Start of TEXT

Next: One team, three missions
A major priority for the year was a complete overhaul of the product development process and in April, Tagesspiegel formally launched a new unit called Next, bringing much of the previous year’s strategy and planning into daily practice.
“That’s maybe one of our most important projects for this year: to get faster, to get better and to get more oriented at our main KPIs,” explains Tretbar.
This involved a merger of the product management and subscription units into editorial, and the establishment of a completely transformed newsroom.
Integrating editorial staff, technologists, data specialists, product managers and subscription teams has increased collaboration, leading to new perspectives that are challenging and strengthening editorial priorities and practices, notes Tretbar.
“Cross-functional teams are developing their own workflows and reporting structures, driving a significant cultural shift within the organisation.”
Reclaiming the audience
Next is governed by three interdisciplinary missions: focused on audience, subscription, and engagement, which report to a general lead – which itself comprises two vice editors-in-chief and a chief product officer.

End of TEXT

| WHAT YOU NEED TO DO |
Using the passage above on Tagesspiegel's Next unit, list every group of staff that the text says was integrated.

Start of ENTRIES SHOWN

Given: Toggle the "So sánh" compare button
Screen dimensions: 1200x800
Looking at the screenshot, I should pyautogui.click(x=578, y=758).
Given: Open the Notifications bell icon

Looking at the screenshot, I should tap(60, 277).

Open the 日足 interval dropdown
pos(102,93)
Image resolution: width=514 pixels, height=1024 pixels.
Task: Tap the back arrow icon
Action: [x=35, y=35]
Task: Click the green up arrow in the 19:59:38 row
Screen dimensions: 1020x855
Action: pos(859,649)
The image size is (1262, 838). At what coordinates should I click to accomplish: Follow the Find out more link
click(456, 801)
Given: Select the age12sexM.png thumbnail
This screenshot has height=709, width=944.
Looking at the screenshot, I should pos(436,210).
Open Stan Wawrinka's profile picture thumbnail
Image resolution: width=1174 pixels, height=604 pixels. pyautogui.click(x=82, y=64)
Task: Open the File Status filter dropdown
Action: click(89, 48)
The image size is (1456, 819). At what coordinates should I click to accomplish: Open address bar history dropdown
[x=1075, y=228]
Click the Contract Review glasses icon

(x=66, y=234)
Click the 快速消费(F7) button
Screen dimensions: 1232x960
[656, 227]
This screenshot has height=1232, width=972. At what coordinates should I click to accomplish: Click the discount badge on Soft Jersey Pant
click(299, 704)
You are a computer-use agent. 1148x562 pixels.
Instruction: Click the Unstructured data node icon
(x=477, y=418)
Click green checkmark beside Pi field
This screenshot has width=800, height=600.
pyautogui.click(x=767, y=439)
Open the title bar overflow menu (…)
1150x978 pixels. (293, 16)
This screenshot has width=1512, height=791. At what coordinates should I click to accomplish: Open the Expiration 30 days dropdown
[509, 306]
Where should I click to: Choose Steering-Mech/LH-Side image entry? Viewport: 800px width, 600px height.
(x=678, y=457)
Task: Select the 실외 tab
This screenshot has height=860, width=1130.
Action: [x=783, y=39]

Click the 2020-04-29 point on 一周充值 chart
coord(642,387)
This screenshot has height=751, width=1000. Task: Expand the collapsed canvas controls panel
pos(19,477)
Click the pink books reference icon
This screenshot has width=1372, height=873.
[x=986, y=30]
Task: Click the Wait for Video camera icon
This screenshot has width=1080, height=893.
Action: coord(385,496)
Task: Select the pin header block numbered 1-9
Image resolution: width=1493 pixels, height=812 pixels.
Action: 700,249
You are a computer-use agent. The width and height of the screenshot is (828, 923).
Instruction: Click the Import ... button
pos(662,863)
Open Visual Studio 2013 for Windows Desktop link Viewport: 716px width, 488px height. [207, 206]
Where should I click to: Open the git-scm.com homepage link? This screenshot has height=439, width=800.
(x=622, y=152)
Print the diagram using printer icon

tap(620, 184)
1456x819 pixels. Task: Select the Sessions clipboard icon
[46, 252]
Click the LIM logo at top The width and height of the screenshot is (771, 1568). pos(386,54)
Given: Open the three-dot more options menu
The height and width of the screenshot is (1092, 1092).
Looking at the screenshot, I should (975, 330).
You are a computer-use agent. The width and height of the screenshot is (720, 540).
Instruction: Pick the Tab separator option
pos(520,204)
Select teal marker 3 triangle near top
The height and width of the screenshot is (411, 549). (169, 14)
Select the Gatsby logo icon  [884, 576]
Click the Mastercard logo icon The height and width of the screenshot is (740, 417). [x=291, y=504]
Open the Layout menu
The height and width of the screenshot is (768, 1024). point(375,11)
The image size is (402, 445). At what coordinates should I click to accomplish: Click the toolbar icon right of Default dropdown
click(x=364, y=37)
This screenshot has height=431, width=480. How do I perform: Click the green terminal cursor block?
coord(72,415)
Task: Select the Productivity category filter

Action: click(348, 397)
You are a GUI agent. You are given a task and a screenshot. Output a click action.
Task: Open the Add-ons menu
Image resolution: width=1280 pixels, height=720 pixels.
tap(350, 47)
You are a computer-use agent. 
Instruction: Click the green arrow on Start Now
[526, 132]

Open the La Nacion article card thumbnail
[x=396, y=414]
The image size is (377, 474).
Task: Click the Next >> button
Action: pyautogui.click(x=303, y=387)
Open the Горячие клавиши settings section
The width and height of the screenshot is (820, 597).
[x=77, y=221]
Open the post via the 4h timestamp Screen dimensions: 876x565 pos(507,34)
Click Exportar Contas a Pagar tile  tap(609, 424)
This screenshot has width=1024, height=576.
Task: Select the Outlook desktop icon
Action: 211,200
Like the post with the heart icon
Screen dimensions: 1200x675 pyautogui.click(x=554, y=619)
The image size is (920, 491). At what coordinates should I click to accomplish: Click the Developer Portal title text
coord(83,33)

End of ENTRIES SHOWN

| FINAL ANSWER |
- Editorial staff
- Technologists
- Data specialists
- Product managers
- Subscription teams